SET EXERCISE:
Copy down every one of the items below word for word, leaving out the pictures.

━━━━

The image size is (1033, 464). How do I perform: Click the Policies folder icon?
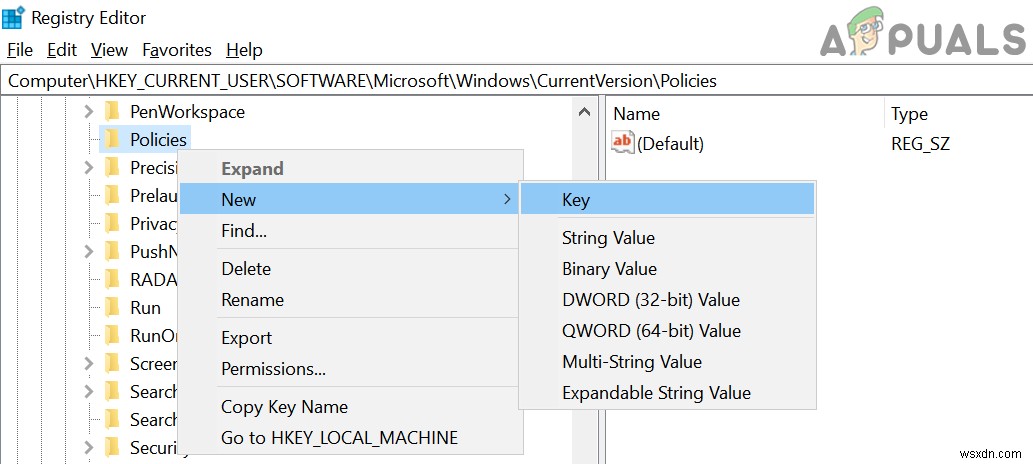coord(113,139)
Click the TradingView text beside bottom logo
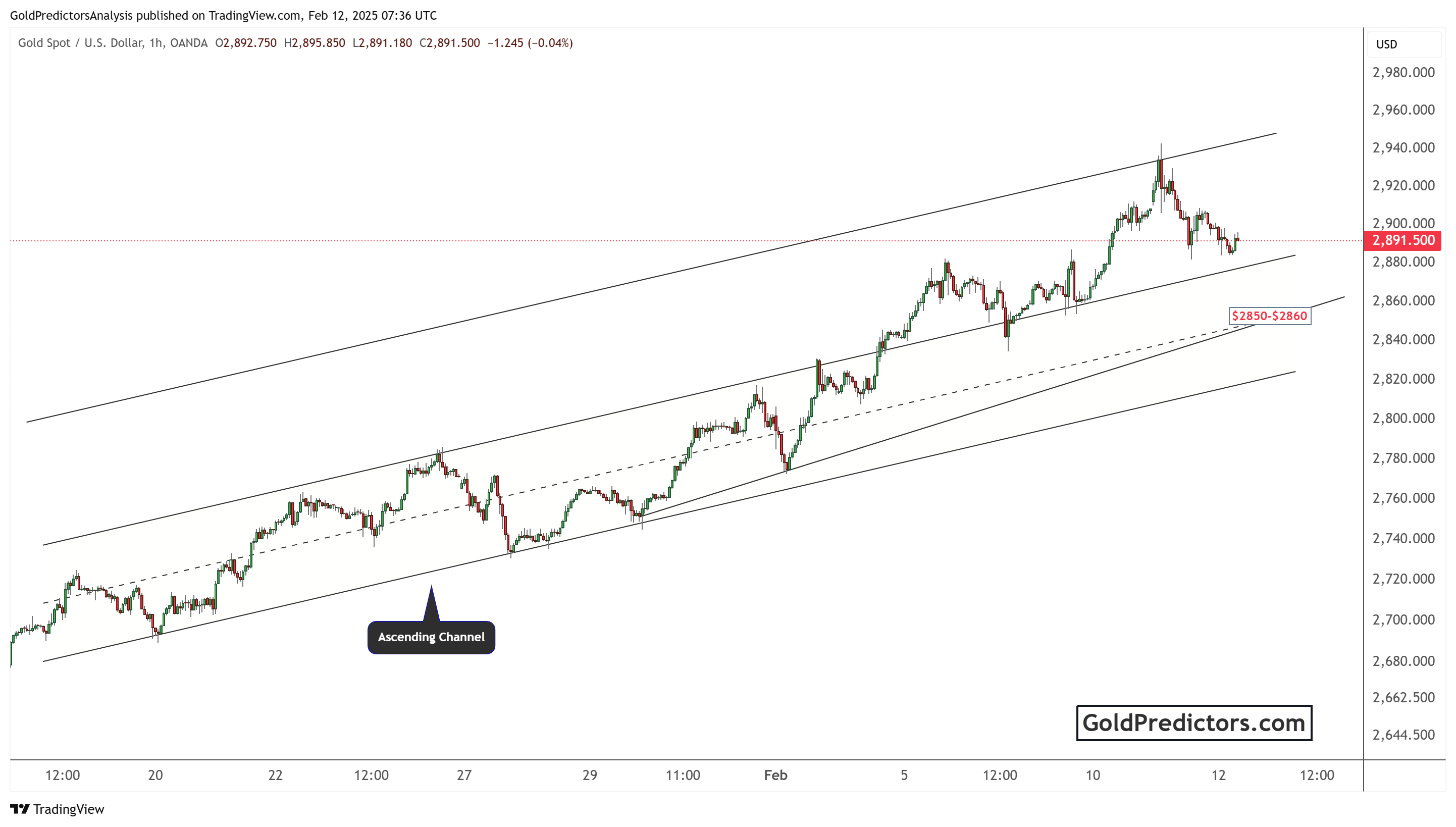 69,809
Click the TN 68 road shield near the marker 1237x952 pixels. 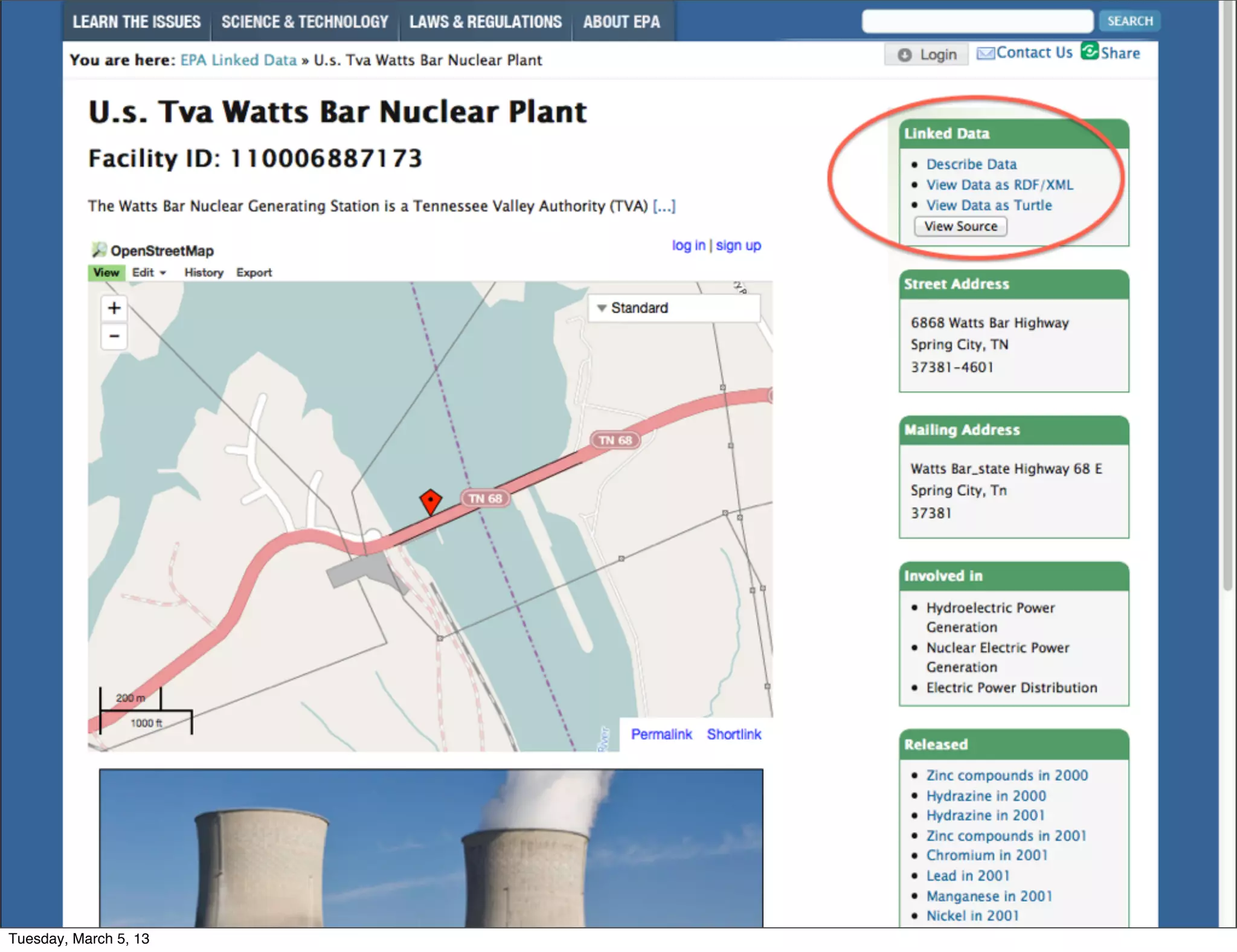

━━━━

FINAL ANSWER:
The image size is (1033, 464). How do I perform: Click the Policies folder icon?
coord(113,139)
Click the TradingView text beside bottom logo
 69,809
Click the TN 68 road shield near the marker 1237x952 pixels. 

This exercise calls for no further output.